§ **TASK PROMPT**: Reproduce the opening lines of the records exactly, please, stopping after the line that contains "Trabaja con nosotros (103, 2173)".

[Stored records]
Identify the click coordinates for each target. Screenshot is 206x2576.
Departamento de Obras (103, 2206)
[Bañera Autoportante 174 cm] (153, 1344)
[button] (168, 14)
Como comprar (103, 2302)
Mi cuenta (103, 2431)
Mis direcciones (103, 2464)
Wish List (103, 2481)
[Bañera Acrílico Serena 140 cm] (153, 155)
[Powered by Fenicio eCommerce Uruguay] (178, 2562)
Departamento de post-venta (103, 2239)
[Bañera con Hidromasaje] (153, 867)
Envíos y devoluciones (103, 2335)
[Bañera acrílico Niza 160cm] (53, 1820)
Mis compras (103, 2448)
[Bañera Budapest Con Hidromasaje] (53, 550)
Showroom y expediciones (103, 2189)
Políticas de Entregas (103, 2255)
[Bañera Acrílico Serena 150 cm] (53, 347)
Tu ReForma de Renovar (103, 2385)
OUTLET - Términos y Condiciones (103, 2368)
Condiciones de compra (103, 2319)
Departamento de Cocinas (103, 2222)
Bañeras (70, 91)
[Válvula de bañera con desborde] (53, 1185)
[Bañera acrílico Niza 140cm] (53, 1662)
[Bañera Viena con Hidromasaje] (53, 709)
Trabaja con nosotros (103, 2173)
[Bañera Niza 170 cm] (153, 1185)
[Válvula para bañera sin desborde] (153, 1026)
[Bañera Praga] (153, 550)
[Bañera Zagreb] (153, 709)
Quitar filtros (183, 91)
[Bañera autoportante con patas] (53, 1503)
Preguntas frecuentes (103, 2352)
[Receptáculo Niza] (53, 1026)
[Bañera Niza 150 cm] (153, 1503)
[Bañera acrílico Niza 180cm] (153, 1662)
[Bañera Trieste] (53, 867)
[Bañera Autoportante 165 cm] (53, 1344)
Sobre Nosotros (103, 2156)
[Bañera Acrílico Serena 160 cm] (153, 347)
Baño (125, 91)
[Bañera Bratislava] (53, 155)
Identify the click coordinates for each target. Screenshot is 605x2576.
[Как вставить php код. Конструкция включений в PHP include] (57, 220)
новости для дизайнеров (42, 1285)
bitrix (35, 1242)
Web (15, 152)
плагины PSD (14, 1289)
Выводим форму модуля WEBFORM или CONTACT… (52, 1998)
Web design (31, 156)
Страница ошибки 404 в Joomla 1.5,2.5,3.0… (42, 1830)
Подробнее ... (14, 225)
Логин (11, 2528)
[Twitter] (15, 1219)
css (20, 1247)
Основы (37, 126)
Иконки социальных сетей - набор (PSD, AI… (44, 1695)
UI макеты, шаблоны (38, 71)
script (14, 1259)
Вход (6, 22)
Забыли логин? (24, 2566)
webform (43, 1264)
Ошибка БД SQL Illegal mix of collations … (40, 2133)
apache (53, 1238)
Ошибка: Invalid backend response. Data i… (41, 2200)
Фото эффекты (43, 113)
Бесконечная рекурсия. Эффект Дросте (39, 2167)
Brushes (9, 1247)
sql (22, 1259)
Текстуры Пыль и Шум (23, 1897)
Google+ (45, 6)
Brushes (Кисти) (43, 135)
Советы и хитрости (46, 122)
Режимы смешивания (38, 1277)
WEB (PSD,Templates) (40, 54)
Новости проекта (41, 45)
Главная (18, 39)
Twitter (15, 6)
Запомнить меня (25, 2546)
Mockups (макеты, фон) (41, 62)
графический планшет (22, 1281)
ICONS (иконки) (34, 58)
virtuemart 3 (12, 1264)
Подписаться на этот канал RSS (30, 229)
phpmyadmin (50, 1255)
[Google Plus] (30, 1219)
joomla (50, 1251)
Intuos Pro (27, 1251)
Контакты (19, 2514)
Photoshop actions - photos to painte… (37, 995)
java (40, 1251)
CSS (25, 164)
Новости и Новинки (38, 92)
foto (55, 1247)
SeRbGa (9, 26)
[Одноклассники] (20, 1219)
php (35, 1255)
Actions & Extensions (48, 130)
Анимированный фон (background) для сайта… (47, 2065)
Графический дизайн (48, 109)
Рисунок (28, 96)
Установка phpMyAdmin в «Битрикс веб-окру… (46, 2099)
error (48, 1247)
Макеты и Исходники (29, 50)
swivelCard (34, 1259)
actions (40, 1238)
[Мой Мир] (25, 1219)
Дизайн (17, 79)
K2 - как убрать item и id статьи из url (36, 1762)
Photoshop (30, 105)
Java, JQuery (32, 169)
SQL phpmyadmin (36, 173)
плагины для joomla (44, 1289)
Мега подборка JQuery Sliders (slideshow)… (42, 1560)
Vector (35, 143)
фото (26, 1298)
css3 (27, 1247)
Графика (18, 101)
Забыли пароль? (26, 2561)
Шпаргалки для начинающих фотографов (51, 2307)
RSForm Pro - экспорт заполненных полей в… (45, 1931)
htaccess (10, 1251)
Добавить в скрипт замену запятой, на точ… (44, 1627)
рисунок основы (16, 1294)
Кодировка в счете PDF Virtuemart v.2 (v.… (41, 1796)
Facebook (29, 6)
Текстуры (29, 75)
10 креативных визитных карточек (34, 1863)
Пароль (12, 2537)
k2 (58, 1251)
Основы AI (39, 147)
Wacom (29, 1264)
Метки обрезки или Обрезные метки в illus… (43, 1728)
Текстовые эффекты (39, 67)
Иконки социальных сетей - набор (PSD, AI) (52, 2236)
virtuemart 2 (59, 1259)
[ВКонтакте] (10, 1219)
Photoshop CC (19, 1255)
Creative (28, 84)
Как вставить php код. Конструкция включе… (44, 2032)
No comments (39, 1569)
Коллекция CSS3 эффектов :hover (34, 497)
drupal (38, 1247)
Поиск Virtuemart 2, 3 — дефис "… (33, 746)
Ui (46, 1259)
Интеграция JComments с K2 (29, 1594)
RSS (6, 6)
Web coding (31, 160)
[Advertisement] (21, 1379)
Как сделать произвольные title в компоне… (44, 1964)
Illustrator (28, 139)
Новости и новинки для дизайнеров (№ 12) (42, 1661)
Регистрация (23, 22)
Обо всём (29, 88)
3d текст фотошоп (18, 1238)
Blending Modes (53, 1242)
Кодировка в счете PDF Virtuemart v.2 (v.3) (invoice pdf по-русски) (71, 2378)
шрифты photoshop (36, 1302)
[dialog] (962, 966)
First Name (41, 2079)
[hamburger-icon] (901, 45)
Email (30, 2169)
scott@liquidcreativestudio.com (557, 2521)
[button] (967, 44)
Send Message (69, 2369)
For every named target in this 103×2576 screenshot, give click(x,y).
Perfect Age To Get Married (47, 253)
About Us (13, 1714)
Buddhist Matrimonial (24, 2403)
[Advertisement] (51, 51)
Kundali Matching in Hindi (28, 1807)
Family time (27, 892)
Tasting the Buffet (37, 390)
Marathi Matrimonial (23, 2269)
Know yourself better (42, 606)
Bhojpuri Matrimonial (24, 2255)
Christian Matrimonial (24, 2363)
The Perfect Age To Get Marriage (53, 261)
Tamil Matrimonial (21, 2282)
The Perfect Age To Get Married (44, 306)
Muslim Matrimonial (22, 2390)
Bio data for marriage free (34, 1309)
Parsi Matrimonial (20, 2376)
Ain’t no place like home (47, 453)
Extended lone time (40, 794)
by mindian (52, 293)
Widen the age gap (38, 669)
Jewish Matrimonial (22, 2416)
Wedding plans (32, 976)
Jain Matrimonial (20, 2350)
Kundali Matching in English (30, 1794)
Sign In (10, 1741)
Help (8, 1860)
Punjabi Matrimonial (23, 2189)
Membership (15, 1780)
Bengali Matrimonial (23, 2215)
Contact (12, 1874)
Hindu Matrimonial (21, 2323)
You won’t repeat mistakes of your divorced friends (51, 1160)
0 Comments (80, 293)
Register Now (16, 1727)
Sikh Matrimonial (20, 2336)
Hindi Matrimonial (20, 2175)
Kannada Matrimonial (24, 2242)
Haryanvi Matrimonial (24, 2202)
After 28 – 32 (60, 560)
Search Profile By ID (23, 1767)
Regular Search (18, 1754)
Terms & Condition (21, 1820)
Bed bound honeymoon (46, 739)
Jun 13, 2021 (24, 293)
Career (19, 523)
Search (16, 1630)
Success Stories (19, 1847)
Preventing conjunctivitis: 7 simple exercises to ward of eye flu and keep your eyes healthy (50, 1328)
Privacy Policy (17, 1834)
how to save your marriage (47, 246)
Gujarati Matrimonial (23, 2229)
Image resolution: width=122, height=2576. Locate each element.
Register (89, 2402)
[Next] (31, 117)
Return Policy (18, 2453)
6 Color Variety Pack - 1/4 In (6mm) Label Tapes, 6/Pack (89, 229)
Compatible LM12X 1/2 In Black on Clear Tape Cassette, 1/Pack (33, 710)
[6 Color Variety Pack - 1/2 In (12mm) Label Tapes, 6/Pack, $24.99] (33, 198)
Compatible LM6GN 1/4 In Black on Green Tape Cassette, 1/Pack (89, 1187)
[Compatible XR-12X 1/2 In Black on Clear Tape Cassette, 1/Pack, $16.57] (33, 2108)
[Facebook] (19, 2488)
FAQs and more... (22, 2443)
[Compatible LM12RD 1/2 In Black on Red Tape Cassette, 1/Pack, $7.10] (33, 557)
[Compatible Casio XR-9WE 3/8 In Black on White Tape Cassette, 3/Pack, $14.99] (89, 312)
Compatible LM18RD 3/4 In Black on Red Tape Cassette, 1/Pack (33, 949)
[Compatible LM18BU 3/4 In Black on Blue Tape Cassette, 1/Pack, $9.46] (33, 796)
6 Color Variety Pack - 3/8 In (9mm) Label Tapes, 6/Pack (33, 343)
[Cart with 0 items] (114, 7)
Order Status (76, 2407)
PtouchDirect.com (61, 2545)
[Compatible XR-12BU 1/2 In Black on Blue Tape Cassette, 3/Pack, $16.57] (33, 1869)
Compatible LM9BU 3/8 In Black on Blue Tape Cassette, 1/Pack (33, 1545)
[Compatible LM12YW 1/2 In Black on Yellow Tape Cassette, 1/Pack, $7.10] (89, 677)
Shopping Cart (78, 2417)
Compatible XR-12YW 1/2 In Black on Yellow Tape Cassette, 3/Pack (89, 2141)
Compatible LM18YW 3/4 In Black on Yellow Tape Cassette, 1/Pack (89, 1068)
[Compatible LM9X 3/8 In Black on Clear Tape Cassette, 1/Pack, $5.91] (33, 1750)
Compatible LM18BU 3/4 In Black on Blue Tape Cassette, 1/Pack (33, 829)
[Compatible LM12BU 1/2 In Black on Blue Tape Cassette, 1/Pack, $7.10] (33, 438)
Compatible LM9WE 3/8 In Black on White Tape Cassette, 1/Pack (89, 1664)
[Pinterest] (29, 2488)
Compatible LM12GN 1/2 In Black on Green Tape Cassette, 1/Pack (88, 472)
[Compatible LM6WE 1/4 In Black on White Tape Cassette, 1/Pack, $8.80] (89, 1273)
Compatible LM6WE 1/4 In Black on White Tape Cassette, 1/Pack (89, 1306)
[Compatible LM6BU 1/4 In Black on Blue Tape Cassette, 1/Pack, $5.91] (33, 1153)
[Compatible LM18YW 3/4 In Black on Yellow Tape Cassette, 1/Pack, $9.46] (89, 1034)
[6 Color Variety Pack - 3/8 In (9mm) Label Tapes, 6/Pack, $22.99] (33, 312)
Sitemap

§ **WRITTEN SOLUTION**:
Identify the click coordinates for each target. Screenshot is 206x2576.
Departamento de Obras (103, 2206)
[Bañera Autoportante 174 cm] (153, 1344)
[button] (168, 14)
Como comprar (103, 2302)
Mi cuenta (103, 2431)
Mis direcciones (103, 2464)
Wish List (103, 2481)
[Bañera Acrílico Serena 140 cm] (153, 155)
[Powered by Fenicio eCommerce Uruguay] (178, 2562)
Departamento de post-venta (103, 2239)
[Bañera con Hidromasaje] (153, 867)
Envíos y devoluciones (103, 2335)
[Bañera acrílico Niza 160cm] (53, 1820)
Mis compras (103, 2448)
[Bañera Budapest Con Hidromasaje] (53, 550)
Showroom y expediciones (103, 2189)
Políticas de Entregas (103, 2255)
[Bañera Acrílico Serena 150 cm] (53, 347)
Tu ReForma de Renovar (103, 2385)
OUTLET - Términos y Condiciones (103, 2368)
Condiciones de compra (103, 2319)
Departamento de Cocinas (103, 2222)
Bañeras (70, 91)
[Válvula de bañera con desborde] (53, 1185)
[Bañera acrílico Niza 140cm] (53, 1662)
[Bañera Viena con Hidromasaje] (53, 709)
Trabaja con nosotros (103, 2173)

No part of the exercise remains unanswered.